Christakis ended his talk asking about why certain ideas are “sticky.” I think this is a super interesting and super difficult question. I’ve been talking with Adam Berinsky in the Political Science Department at MIT about this question in relation to political rumors. Why does the rumor that Obama was born in another country stick around, but other rumors die out? Christakis suggested that this might somehow be a tractable question, but I think it is much more subtle. First of all, there are no natural metrics for judging ideas. Second of all, we can’t just look at which ideas have actually taken off and which haven’t, because so many other chance factors come into play. Because of the big positive feedbacks involved in the spread of ideas, this process is highly susceptible to chance tipping (see the work by Salganik, Dodds, and Watts). It’s very east to fall into the trap that Duncan Watts sums up in the title of his recent book, Everything is Obvious Once You Know the Answer. Once an idea does “go viral,” like the Birther rumor, it is tempting to make up a narrative that says, well of course that rumor spread because it has attributes x, y, and z. But, if the rumor had died we could just as easily construct a different narrative explaining its failure. Paul Lazarsfeld’s paper on The American Soldier gives a fantastic example of how we can trick ourselves into believing this kind of after the fact rationalization.
There is a great story on the Atlantic’s website about a fake quotation that exploded on Facebook and Twitter after Osama Bin Laden’s death.

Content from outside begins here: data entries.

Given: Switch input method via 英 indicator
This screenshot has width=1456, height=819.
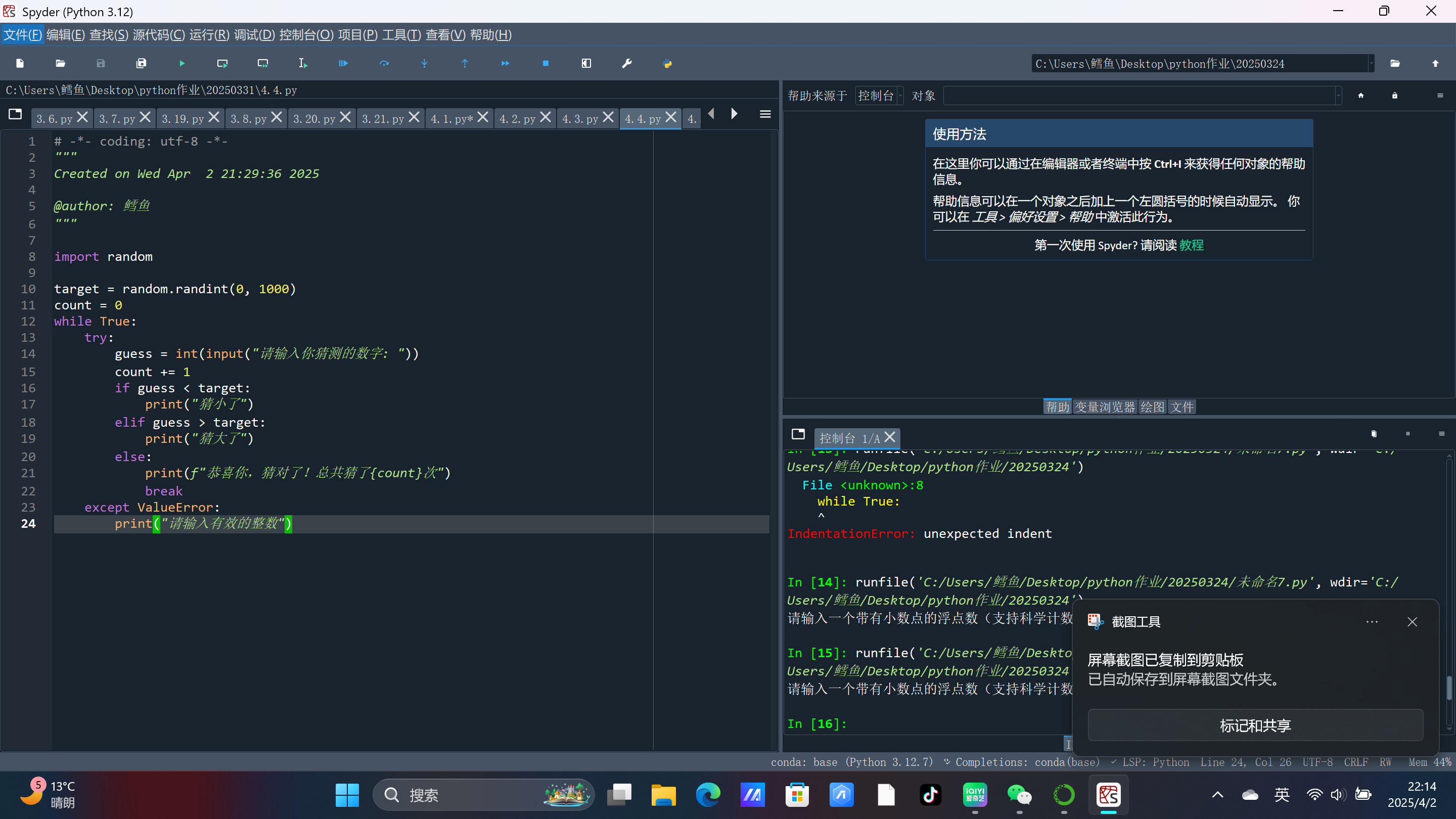Looking at the screenshot, I should click(x=1282, y=795).
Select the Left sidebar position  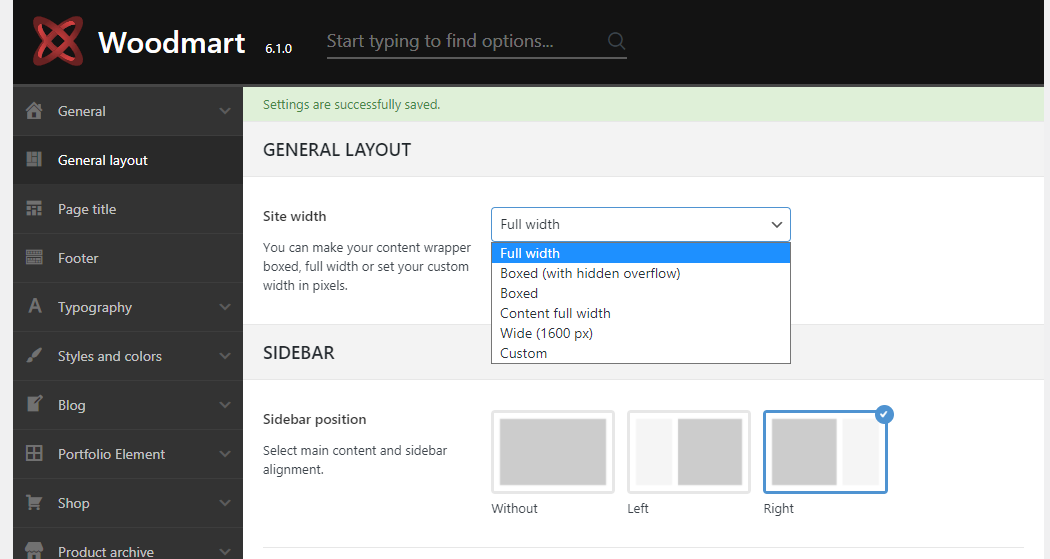[689, 452]
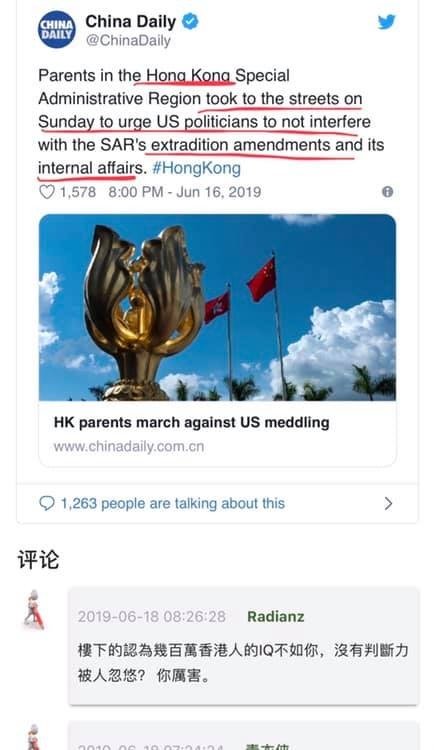Open '1,263 people are talking about this'

click(x=173, y=503)
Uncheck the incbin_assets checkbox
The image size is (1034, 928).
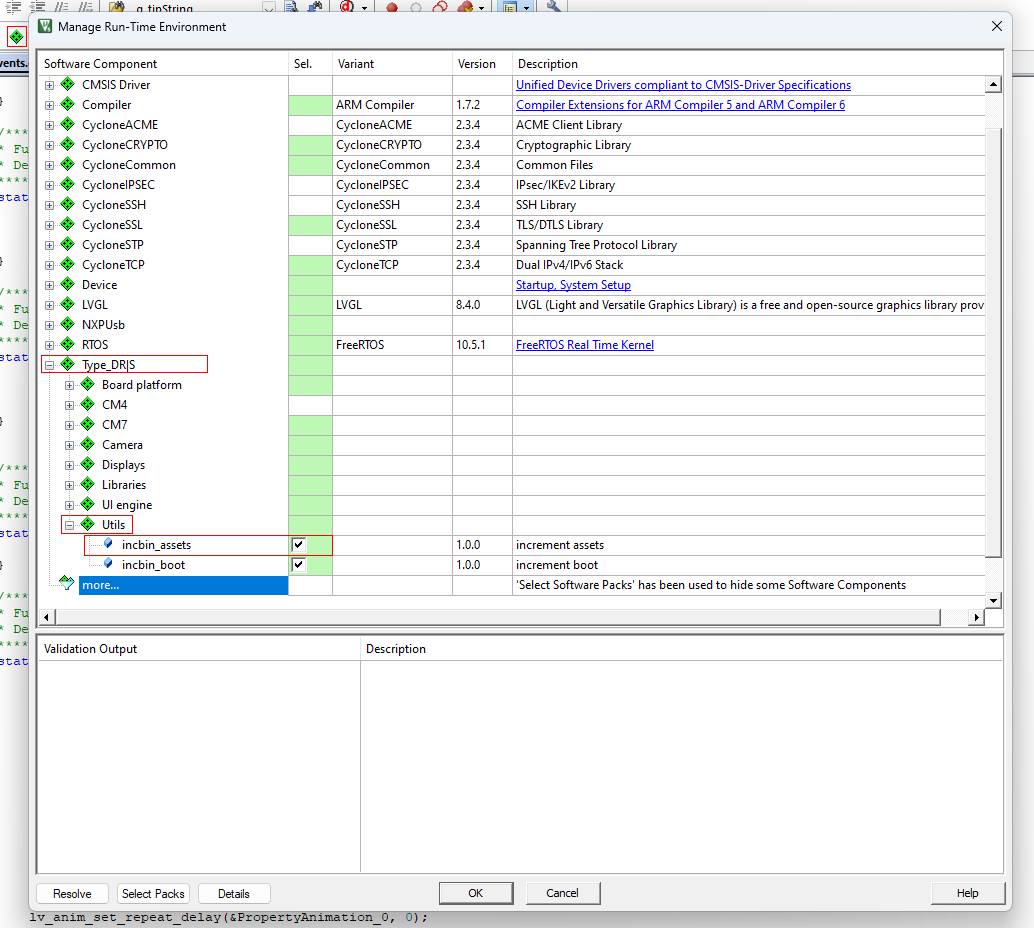298,545
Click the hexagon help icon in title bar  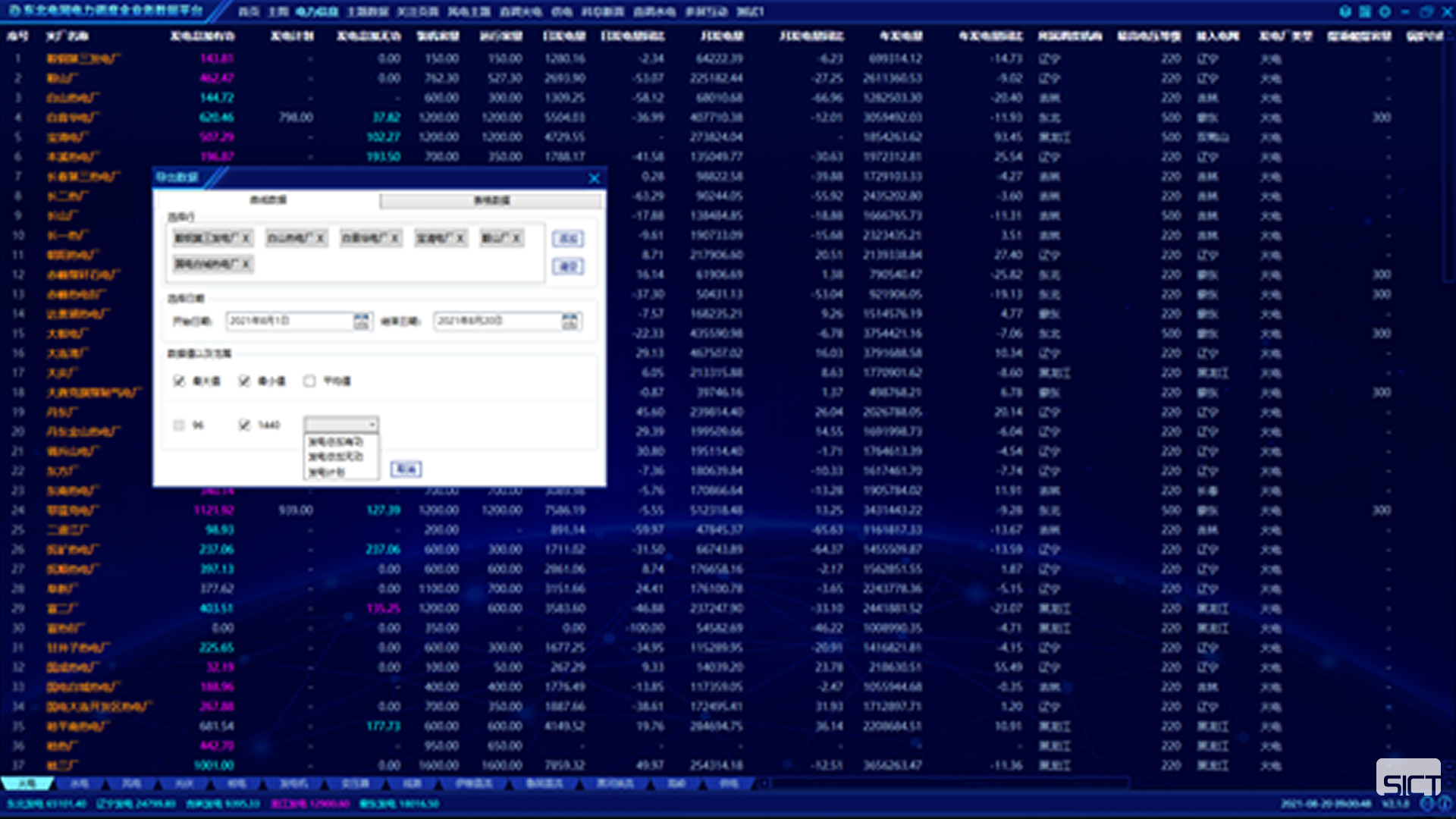pos(1345,11)
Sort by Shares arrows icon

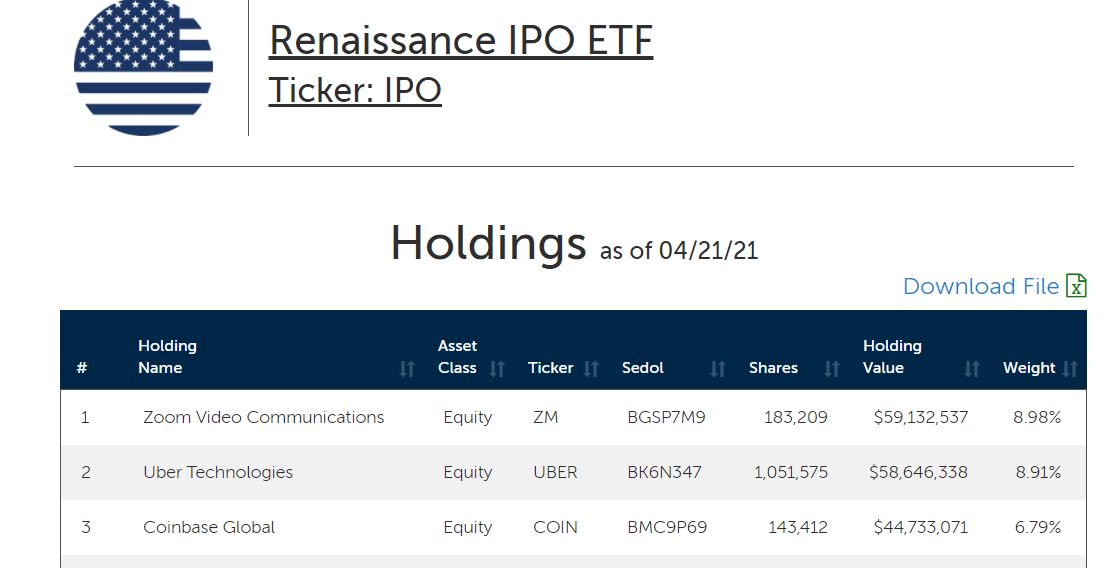[x=831, y=369]
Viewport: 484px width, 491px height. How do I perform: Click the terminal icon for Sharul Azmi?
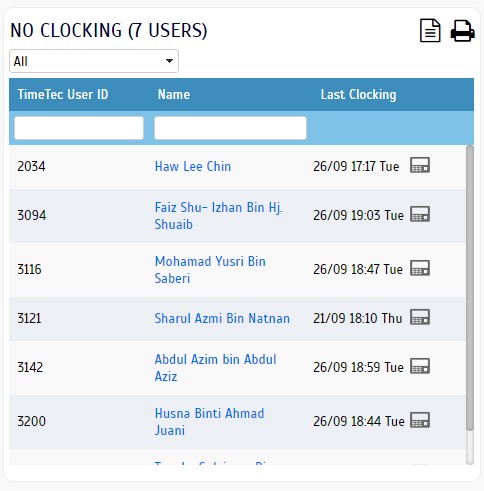[x=420, y=317]
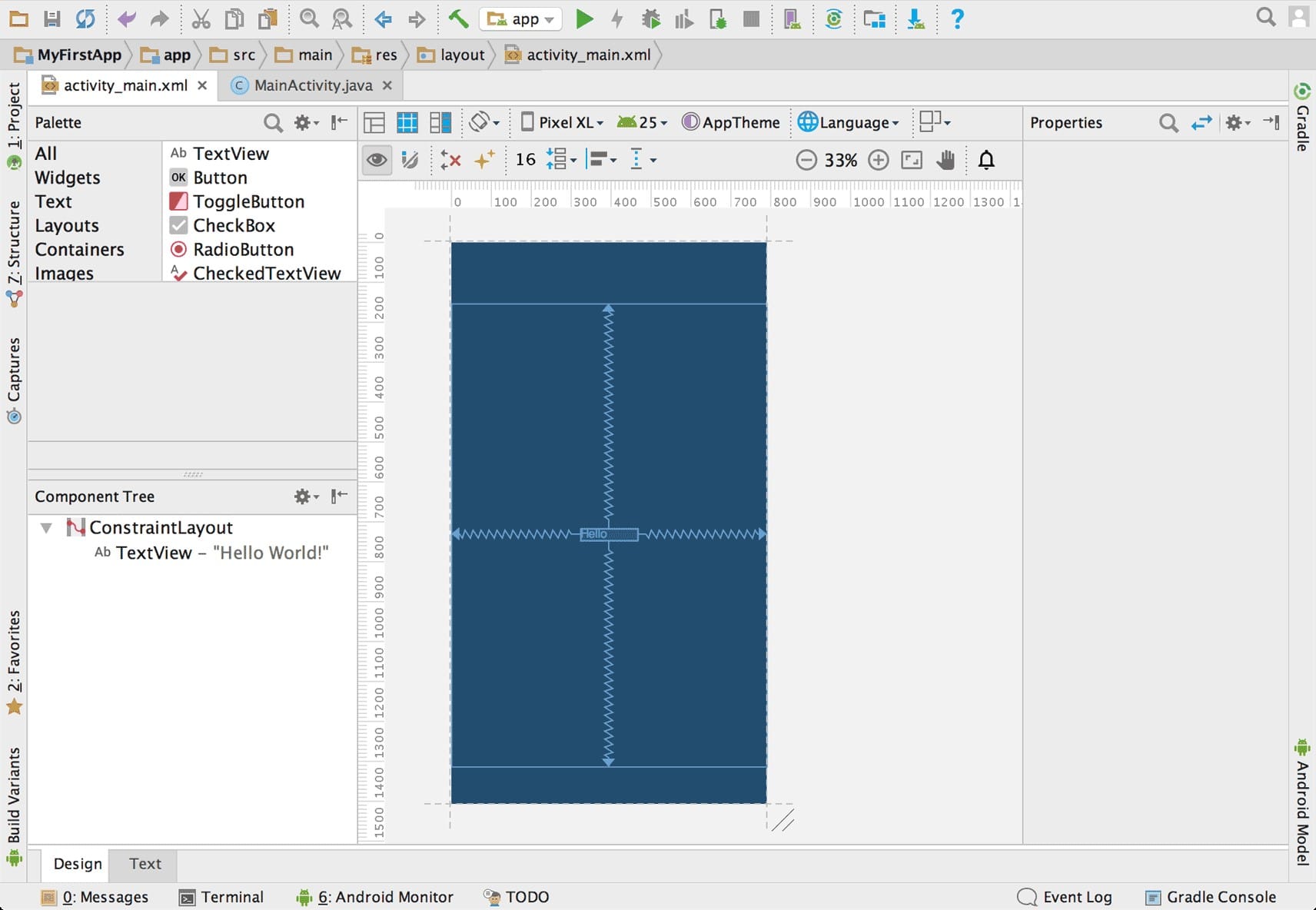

The quote, wrongly attributed to Martin Luther King Jr. is:
“I mourn the loss of thousands of precious lives, but I will not rejoice in the death of one, not even an enemy.”
The author of the article, Megan McArdle, traces the origins of the wrongly attributed quote to a facebook post from a 24 year old Penn State graduate student (check out the article for the fascinating story). This brings up some interesting issues about rumors and social media. An open question regarding information and the web, is whether technologies like social media and the Internet in general increase or decrease the prevalence of false information. On the one hand, the “wisdom of the crowd” might be able to pick out the truth from falsehoods. True statements will be repeated and spread, while false statements will be recognized by a great enough number of people to squelch them. On the other hand, we know that systems like this with strong positive feedbacks can converge to suboptimal solutions. If you think of retweeting some piece of information as like casting a vote that it is true, we might expect information cascades of the sort described theoretically by Bikhchandani et al.. In this case, two things seem to have happened. Initially, there was a sort of information cascade that led to the spread of the quote. Then it wasn’t the wisdom of the crowds that led to the squelching of the rumor, but the efforts of knowledgable individuals tracing the quotation back to the initial post. What the Internet provided was a way to uncover the roots of the false information for those willing to take the time to look.